Daneben bekommen derzeit 20 Einrichtungen und Vereine eine sogenannte Regelförderung, bei der die Förderung von Jahr zu Jahr unterschiedlich sein kann. Die Projektförderung hat vor allem in Corona-Zeiten eine weitere besondere Stellung eingenommen, weil auch das gefördert wurde, was abgesagt, verschoben oder ins Digitale verlegt werden musste. Dazu gehört die eigene Veranstaltung der Literatur-Biennale, die im ersten Lockdown im Frühjahr 2020 auf den Herbst verschoben wurde – und damit genau in den 2. Lockdown fiel.

Zoo, Skulpturenpark und Medienprojekt

Trotz Corona spendete der Grüne Zoo Wuppertal die höchste Summe an Artenschutzprojekte seit der Gründung, und zwar insgesamt 51.500 Euro. Auch die Zahl der Mitglieder des Fördervereins stieg mit über 2.000 auf einen Höchststand, obwohl auch bei ihm die Arbeit Corona-bedingt weitgehend stillstand. Das passt zur Fertigstellung der Freiflugvoliere Aralandia, die der Zoo-Verein mit knapp 6,4 Millionen Euro finanziert hat – das größte Projekt in der Vereinsgeschichte. Veranstaltungen im Zoo fanden ebenfalls nur bedingt statt.

Der Skulpturenpark Waldfrieden konnte trotz Corona-Schließungen gute Besucherzahlen vermelden, unter anderem wohl aufgrund von Medienberichten. Ausgefallen sind jedoch 2 Konzertreihen, die vermutlich länger ausgesetzt werden, wie es im Kulturbericht heißt.

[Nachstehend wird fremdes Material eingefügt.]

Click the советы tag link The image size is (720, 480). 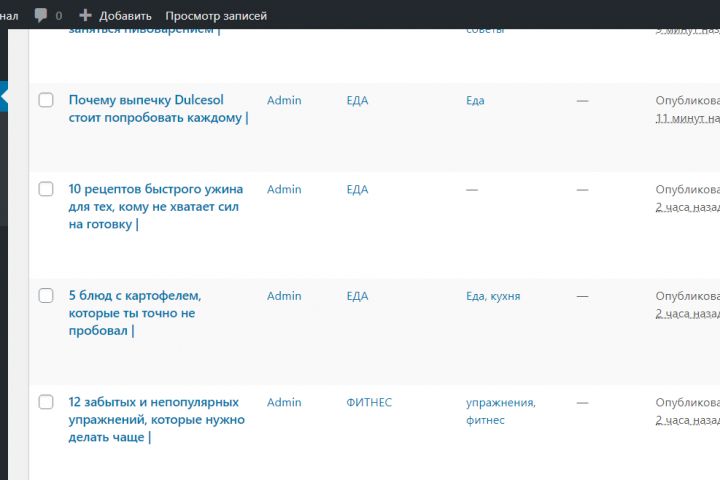[484, 30]
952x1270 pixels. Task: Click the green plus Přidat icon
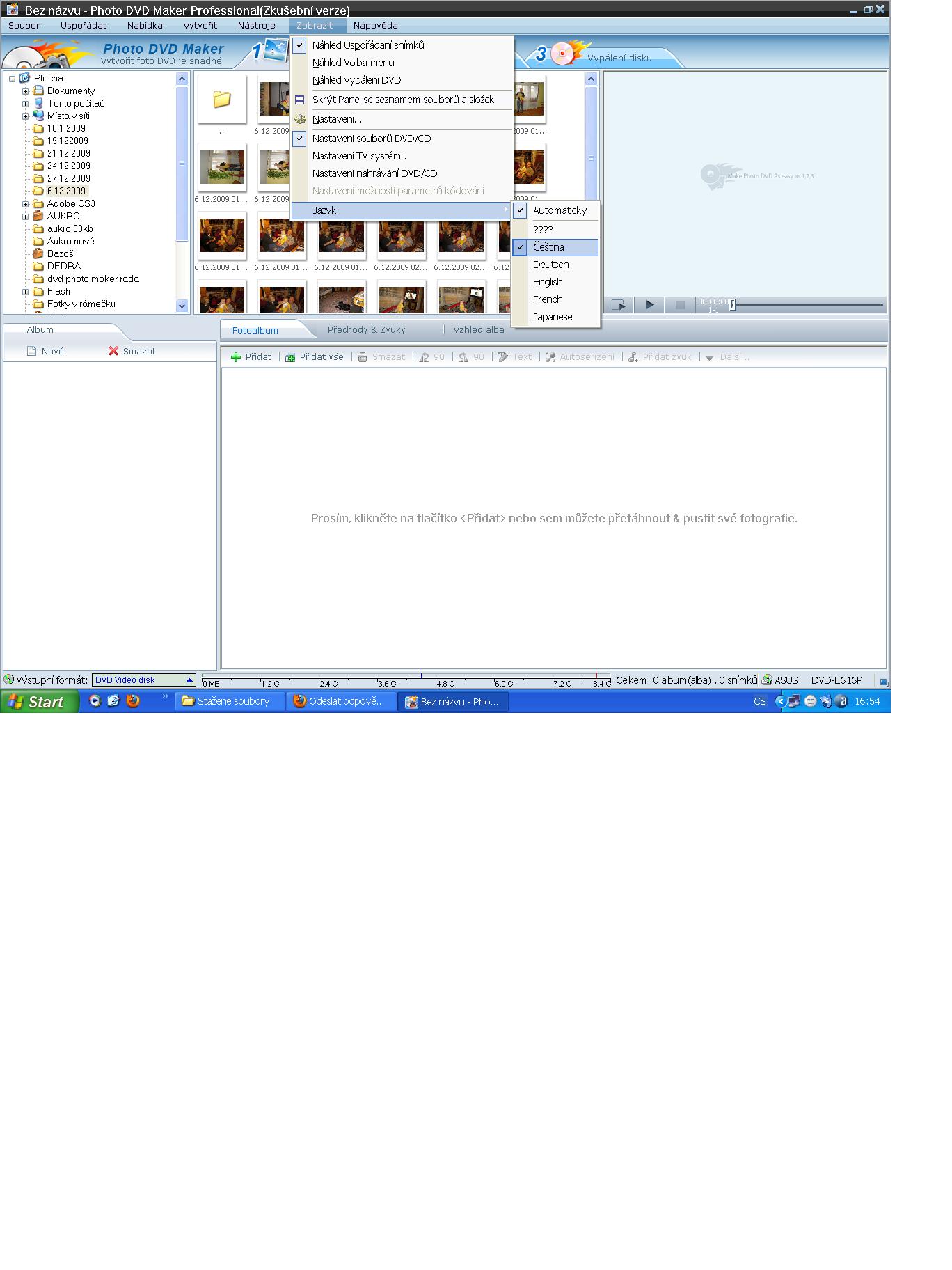tap(236, 357)
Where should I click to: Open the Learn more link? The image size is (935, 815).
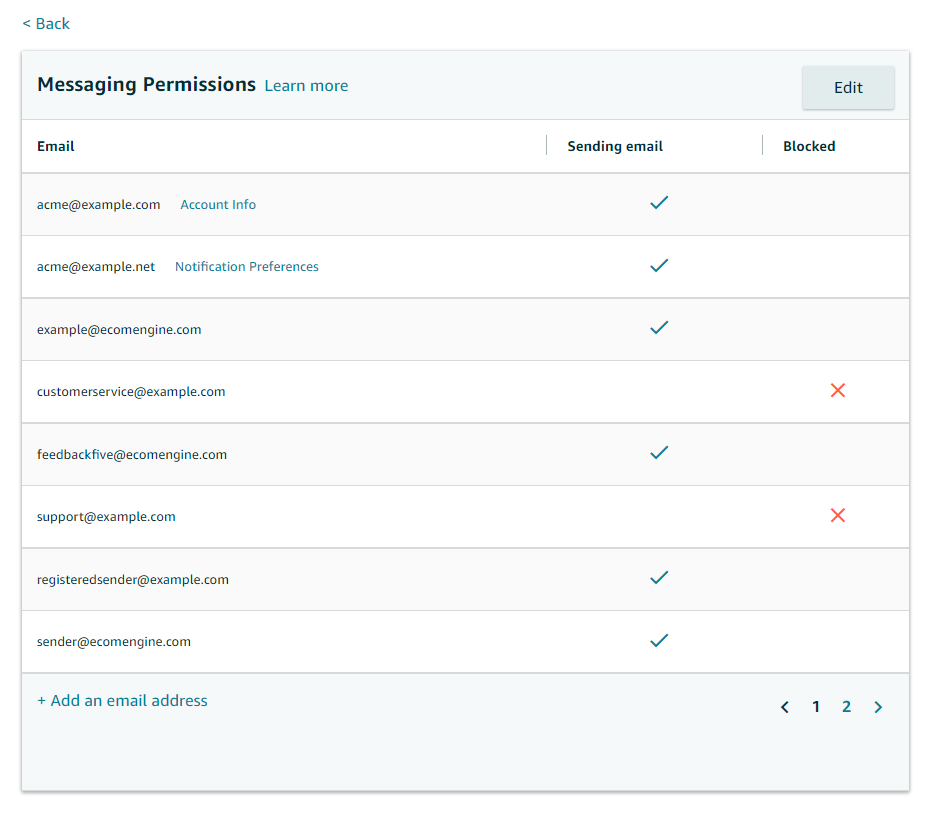306,86
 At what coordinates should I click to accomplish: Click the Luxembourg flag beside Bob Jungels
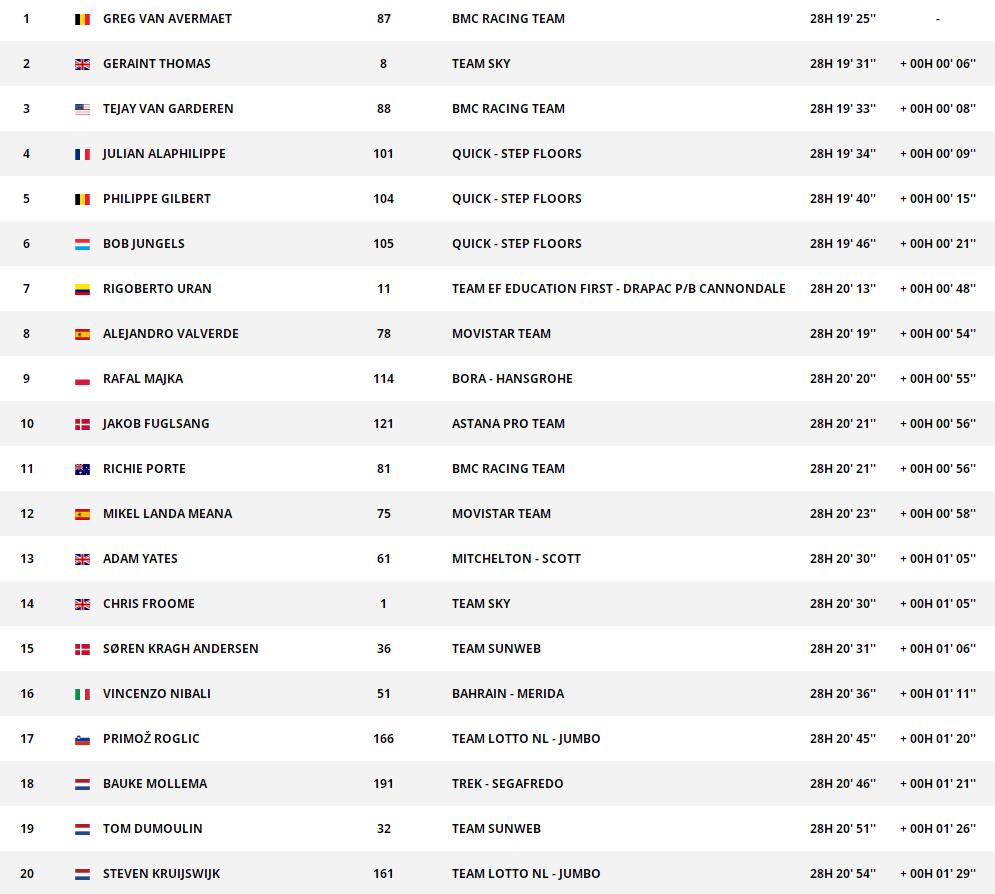[x=82, y=244]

Beim Medienprojekt Wuppertal stehen sicherlich die Corona-Diaries im Mittelpunkt, in denen junge Menschen ihre Sicht auf die Pandemie und dadurch bedingte Einschränkungen in kurzen Videos darstellen konnten. Das Projekt wurde im Herbst mit dem Deutschen Multimediapreis ausgezeichnet. Daneben entstand ein Dokumentarfilm zum Engelsjahr 2020 zum Thema Arbeitswelten. Dafür wurden junge und alte Menschen aus Wuppertal mit verschiedenen Berufen porträtiert.

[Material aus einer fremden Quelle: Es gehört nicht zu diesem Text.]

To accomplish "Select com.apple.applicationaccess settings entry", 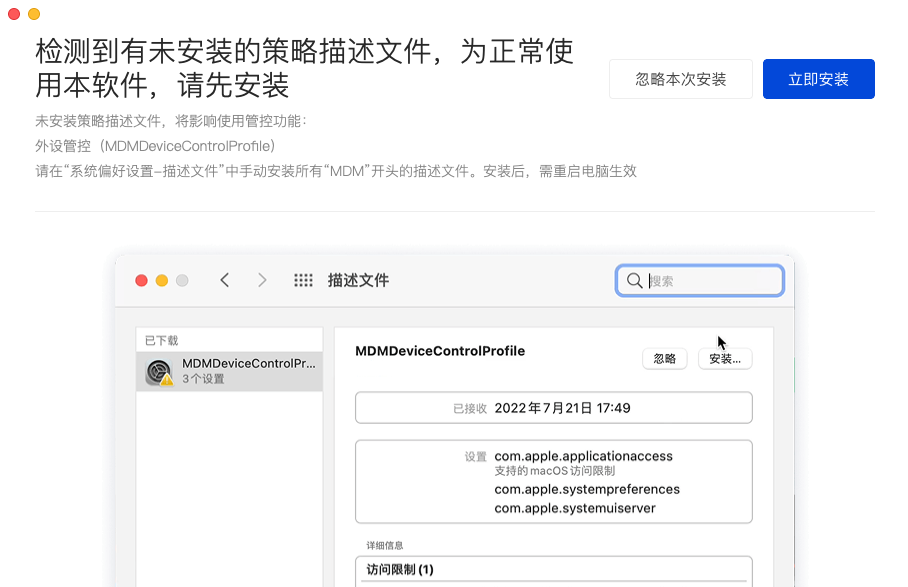I will tap(583, 456).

Vielleicht auch der Corona-Pandemie geschuldet ist, dass erstmals zum Teil Zahlen digitaler Angebote mit aufgenommen wurden, etwa Abonnentenzahlen bei Sozialen Netzwerken oder Abrufe von digitalen Angeboten. Damit konnten in Corona-Zeiten zum Beispiel die Zahlen der Besucherinnen und Besucher der Wuppertaler Bühnen, die von über 69.000 in der Vor-Corona-Spielzeit auf 8.287 zurückgingen, um fast 60.000 digitale Besucher ergänzt werden. Auch die Börse erreichte mit digitalen Angeboten mehr Besucher als mit den möglichen Veranstaltungen vor Ort.